I knew what she was going to say before she said it.
"What the hell are you doing out there?"
She left me and went to a cabinet in the kitchen.
The house was immaculate.
It was the only place in my short travel where everything wasn't falling apart, everything was in perfect order not to mention in perfect condition.
Still standing at the door the young tattered-dress-dirty-faced woman returned.
Taking my hand in hers turning it palm up and slapping pills into it and telling me to take them.
She turned and started walking towards the kitchen again.
Before I could ask myself what they were for she graciously said. "They are Potassium-iodine."
Potassium-iodine shielded the thyroid gland from radiation.
"They are a little old so I gave you double the dose"
I downed the pills hard because I had a dry mouth and nothing to wash them down with.
.
.
The room began to fade into darkness.
-----
"We're losing him!"
-----
After a few days rest it was time to move on.
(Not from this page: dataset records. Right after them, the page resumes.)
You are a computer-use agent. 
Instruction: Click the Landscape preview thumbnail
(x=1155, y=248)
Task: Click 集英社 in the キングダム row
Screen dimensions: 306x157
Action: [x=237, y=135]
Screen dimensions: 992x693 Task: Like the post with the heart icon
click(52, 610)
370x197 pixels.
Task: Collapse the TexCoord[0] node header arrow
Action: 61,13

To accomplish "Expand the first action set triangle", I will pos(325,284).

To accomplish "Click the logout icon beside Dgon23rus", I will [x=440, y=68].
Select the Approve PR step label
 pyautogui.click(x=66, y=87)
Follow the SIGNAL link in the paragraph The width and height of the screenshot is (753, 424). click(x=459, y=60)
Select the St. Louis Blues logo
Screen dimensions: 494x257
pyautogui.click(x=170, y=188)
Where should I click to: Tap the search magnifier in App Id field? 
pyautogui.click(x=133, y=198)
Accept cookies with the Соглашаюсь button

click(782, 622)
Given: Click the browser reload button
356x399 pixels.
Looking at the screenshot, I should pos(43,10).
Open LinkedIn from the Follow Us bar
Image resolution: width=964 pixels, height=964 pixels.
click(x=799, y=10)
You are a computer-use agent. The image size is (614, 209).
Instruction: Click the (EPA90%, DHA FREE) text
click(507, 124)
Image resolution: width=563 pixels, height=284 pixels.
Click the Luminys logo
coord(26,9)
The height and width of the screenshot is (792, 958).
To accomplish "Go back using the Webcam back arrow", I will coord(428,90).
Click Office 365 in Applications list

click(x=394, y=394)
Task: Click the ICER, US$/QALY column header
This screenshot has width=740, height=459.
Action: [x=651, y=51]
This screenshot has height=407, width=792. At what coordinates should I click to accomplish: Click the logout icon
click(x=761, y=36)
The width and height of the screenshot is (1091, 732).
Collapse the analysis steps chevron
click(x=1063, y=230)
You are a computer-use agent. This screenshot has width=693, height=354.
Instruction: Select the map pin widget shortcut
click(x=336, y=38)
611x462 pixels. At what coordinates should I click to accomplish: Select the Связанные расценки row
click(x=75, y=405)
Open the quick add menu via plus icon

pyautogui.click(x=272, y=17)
I had made my way to a place I used to visit every Sunday when I was a child.
It was still standing and completely intact, as if it was miraculously saved.
I opened the glass doors, glass still in perfect shape.
I swing them with some force, noticing that the weight of the doors had not changed from my younger years.
Making my way in to auditorium.. Stopping in 'awe'. The pews, the alter, the entire room, all perfect.
There were a few people scattered around in the pews, praying.
I Turned around and started making my way down the hall to my uncles office.
There were a few familiar faces standing in the hallway talking amongst themselves, as I approached they took notice and greeted my with kind words
and concernment about how I was, where I have been, what I have seen, and where I was going.
They had come here, to this building, to seek refuge.
Most of them had brought their R.V.s and were living in them out in the parking lot, very tightly packed together.
----
I got to my uncles office, no one inside.
I searched his file cabinet, then his desk, nothing useful.
There might have been refuge here with friends but something told me that I can not stay.
I made my way back down the hall and towards the side entrance, rushing.
As I stepped through the final set of doors into the small courtyard there was a brilliant white flash.
I fell half backwards.
I spun around quickly and managed to catch myself before hitting the ground.
Hunched over I scurried back inside the building where I then was able to straighten up only to see frantic people running up and down the hall.
A girl had come running towards me, perhaps around 14 years of age she was, grabbed my left arm and began to pull me somewhere.
We huddled in a corner. I tucked myself around her trying to protect her.
The white light penetrated everything.
It made me go blind and for an instant I felt as if I had phase shifted.
When I came to again I noticed that the girl was gone and I was holding empty space.
Slowly standing up and turning I took extreme notice to my feelings.
The Church was dead quiet, It was now empty, no human life remained.
Slinging the backpack over my left shoulder and going into a sprint I exited the building, back into the blinding red landscape.
-----
"He's stabilizing."
-----
There was darkness all around, black as sackcloth.
There was a voice, an inner voice.
--
Survival.
Survival is what life was all about.
Why was survival so important when life around was so hard?
What did survival mean to those that looked around only to see death and destruction among them?
Why did they want to survive in such a hard environment, among cannibals, or on a plain that could no longer support life?
Was it hope, that someday, somehow, things might change for the better?
Hopes and dreams can only last so long before they begin to fade away, like looks with old age.
My survival was not just to live, but a second chance, a second chance to help those who have hope, to help those that want change.
My purpose was to give others hope, to give them dreams, to make them strong, to make them want to change their lives and every life they touch.
Survival is not about what we can take but what we can give.
-----
"How are you feeling?"
"You overdosed and we almost lost you a couple of times."
-----
I had survived.. In some form.. One way or another.. I survived.
I was as alive as alive could be, maybe even more so.
My journey only beginning after the end of another.